The response must match the data below exactly, line for line.

→ **MATERIAL TO PROCESS**
=== Begin Enclosure ===

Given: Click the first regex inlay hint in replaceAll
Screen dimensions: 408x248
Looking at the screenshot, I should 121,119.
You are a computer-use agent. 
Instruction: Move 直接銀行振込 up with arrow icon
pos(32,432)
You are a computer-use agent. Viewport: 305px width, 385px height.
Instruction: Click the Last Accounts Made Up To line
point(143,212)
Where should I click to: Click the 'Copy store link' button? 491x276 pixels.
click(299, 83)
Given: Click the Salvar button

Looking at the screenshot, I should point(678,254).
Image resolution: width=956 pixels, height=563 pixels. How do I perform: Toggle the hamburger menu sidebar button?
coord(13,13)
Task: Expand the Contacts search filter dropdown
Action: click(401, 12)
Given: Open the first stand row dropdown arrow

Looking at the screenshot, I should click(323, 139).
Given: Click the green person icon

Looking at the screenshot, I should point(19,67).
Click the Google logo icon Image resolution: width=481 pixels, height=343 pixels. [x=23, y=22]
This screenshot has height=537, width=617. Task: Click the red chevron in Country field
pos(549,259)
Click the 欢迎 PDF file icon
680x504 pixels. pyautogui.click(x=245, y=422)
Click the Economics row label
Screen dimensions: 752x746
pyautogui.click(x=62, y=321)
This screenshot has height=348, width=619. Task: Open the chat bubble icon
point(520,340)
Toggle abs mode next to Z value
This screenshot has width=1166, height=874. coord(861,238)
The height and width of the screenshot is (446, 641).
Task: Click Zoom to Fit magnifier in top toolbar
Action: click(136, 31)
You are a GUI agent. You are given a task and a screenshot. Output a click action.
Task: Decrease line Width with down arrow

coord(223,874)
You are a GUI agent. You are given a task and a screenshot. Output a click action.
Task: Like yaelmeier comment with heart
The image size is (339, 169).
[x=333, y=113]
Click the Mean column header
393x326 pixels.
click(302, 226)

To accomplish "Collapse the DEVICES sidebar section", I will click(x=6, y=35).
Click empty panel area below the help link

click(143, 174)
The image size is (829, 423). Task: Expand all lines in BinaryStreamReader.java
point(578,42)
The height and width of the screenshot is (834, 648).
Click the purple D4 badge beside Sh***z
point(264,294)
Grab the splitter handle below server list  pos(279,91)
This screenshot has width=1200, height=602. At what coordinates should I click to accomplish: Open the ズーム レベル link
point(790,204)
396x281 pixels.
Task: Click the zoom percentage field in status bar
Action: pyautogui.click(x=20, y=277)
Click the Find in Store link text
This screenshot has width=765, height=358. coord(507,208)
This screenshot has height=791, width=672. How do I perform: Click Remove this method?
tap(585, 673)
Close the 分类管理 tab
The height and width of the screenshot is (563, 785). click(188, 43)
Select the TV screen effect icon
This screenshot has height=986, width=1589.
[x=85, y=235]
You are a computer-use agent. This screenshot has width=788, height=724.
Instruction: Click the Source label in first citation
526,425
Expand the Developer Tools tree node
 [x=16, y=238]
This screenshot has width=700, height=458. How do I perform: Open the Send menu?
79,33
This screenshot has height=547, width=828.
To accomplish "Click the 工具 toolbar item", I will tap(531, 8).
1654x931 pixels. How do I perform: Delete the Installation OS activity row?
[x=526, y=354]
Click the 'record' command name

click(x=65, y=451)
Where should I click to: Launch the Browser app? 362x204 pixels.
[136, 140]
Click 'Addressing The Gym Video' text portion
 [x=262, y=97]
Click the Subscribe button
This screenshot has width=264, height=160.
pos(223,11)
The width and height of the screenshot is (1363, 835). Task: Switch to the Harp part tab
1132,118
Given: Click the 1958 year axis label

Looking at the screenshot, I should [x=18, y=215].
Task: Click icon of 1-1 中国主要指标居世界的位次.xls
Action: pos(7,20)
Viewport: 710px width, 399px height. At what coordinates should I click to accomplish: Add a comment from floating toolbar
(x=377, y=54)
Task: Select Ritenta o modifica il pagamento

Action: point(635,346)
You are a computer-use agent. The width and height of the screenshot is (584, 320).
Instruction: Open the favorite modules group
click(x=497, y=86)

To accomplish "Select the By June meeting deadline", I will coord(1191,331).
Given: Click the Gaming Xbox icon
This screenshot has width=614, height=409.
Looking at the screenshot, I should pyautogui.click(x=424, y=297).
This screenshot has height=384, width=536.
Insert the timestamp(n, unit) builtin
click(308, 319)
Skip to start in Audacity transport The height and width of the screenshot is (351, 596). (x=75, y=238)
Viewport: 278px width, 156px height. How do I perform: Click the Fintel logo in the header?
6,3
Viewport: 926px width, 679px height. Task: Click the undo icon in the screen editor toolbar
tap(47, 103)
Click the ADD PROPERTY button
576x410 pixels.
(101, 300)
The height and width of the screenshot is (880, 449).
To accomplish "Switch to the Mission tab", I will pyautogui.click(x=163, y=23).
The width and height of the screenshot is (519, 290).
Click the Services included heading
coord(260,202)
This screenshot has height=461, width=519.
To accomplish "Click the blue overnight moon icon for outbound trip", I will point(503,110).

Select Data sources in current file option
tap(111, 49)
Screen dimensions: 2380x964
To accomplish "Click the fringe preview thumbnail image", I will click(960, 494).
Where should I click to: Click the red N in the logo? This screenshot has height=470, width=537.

=== End Enclosure ===

→ **WRITTEN ANSWER**
Given: Click the first regex inlay hint in replaceAll
Screen dimensions: 408x248
Looking at the screenshot, I should 121,119.
You are a computer-use agent. 
Instruction: Move 直接銀行振込 up with arrow icon
pos(32,432)
You are a computer-use agent. Viewport: 305px width, 385px height.
Instruction: Click the Last Accounts Made Up To line
point(143,212)
Where should I click to: Click the 'Copy store link' button? 491x276 pixels.
click(299, 83)
Given: Click the Salvar button

Looking at the screenshot, I should point(678,254).
Image resolution: width=956 pixels, height=563 pixels. How do I perform: Toggle the hamburger menu sidebar button?
coord(13,13)
Task: Expand the Contacts search filter dropdown
Action: click(401, 12)
Given: Open the first stand row dropdown arrow

Looking at the screenshot, I should click(323, 139).
Given: Click the green person icon

Looking at the screenshot, I should point(19,67).
Click the Google logo icon Image resolution: width=481 pixels, height=343 pixels. [x=23, y=22]
This screenshot has height=537, width=617. Task: Click the red chevron in Country field
pos(549,259)
Click the 欢迎 PDF file icon
680x504 pixels. pyautogui.click(x=245, y=422)
Click the Economics row label
Screen dimensions: 752x746
pyautogui.click(x=62, y=321)
This screenshot has height=348, width=619. Task: Open the chat bubble icon
point(520,340)
Toggle abs mode next to Z value
This screenshot has width=1166, height=874. coord(861,238)
The height and width of the screenshot is (446, 641).
Task: Click Zoom to Fit magnifier in top toolbar
Action: click(136, 31)
You are a GUI agent. You are given a task and a screenshot. Output a click action.
Task: Decrease line Width with down arrow

coord(223,874)
You are a GUI agent. You are given a task and a screenshot. Output a click action.
Task: Like yaelmeier comment with heart
The image size is (339, 169).
[x=333, y=113]
Click the Mean column header
393x326 pixels.
click(302, 226)

To accomplish "Collapse the DEVICES sidebar section", I will click(x=6, y=35).
Click empty panel area below the help link

click(143, 174)
The image size is (829, 423). Task: Expand all lines in BinaryStreamReader.java
point(578,42)
The height and width of the screenshot is (834, 648).
Click the purple D4 badge beside Sh***z
point(264,294)
Grab the splitter handle below server list  pos(279,91)
This screenshot has width=1200, height=602. At what coordinates should I click to accomplish: Open the ズーム レベル link
point(790,204)
396x281 pixels.
Task: Click the zoom percentage field in status bar
Action: pyautogui.click(x=20, y=277)
Click the Find in Store link text
This screenshot has width=765, height=358. coord(507,208)
This screenshot has height=791, width=672. How do I perform: Click Remove this method?
tap(585, 673)
Close the 分类管理 tab
The height and width of the screenshot is (563, 785). click(188, 43)
Select the TV screen effect icon
This screenshot has height=986, width=1589.
[x=85, y=235]
You are a computer-use agent. This screenshot has width=788, height=724.
Instruction: Click the Source label in first citation
526,425
Expand the Developer Tools tree node
 [x=16, y=238]
This screenshot has width=700, height=458. How do I perform: Open the Send menu?
79,33
This screenshot has height=547, width=828.
To accomplish "Click the 工具 toolbar item", I will tap(531, 8).
1654x931 pixels. How do I perform: Delete the Installation OS activity row?
[x=526, y=354]
Click the 'record' command name

click(x=65, y=451)
Where should I click to: Launch the Browser app? 362x204 pixels.
[136, 140]
Click 'Addressing The Gym Video' text portion
 [x=262, y=97]
Click the Subscribe button
This screenshot has width=264, height=160.
pos(223,11)
The width and height of the screenshot is (1363, 835). Task: Switch to the Harp part tab
1132,118
Given: Click the 1958 year axis label

Looking at the screenshot, I should [x=18, y=215].
Task: Click icon of 1-1 中国主要指标居世界的位次.xls
Action: pos(7,20)
Viewport: 710px width, 399px height. At what coordinates should I click to accomplish: Add a comment from floating toolbar
(x=377, y=54)
Task: Select Ritenta o modifica il pagamento

Action: point(635,346)
You are a computer-use agent. The width and height of the screenshot is (584, 320).
Instruction: Open the favorite modules group
click(x=497, y=86)

To accomplish "Select the By June meeting deadline", I will coord(1191,331).
Given: Click the Gaming Xbox icon
This screenshot has width=614, height=409.
Looking at the screenshot, I should pyautogui.click(x=424, y=297).
This screenshot has height=384, width=536.
Insert the timestamp(n, unit) builtin
click(308, 319)
Skip to start in Audacity transport The height and width of the screenshot is (351, 596). (x=75, y=238)
Viewport: 278px width, 156px height. How do I perform: Click the Fintel logo in the header?
6,3
Viewport: 926px width, 679px height. Task: Click the undo icon in the screen editor toolbar
tap(47, 103)
Click the ADD PROPERTY button
576x410 pixels.
(101, 300)
The height and width of the screenshot is (880, 449).
To accomplish "Switch to the Mission tab", I will pyautogui.click(x=163, y=23).
The width and height of the screenshot is (519, 290).
Click the Services included heading
coord(260,202)
This screenshot has height=461, width=519.
To accomplish "Click the blue overnight moon icon for outbound trip", I will point(503,110).

Select Data sources in current file option
tap(111, 49)
Screen dimensions: 2380x964
To accomplish "Click the fringe preview thumbnail image", I will click(960, 494).
Where should I click to: Click the red N in the logo? This screenshot has height=470, width=537.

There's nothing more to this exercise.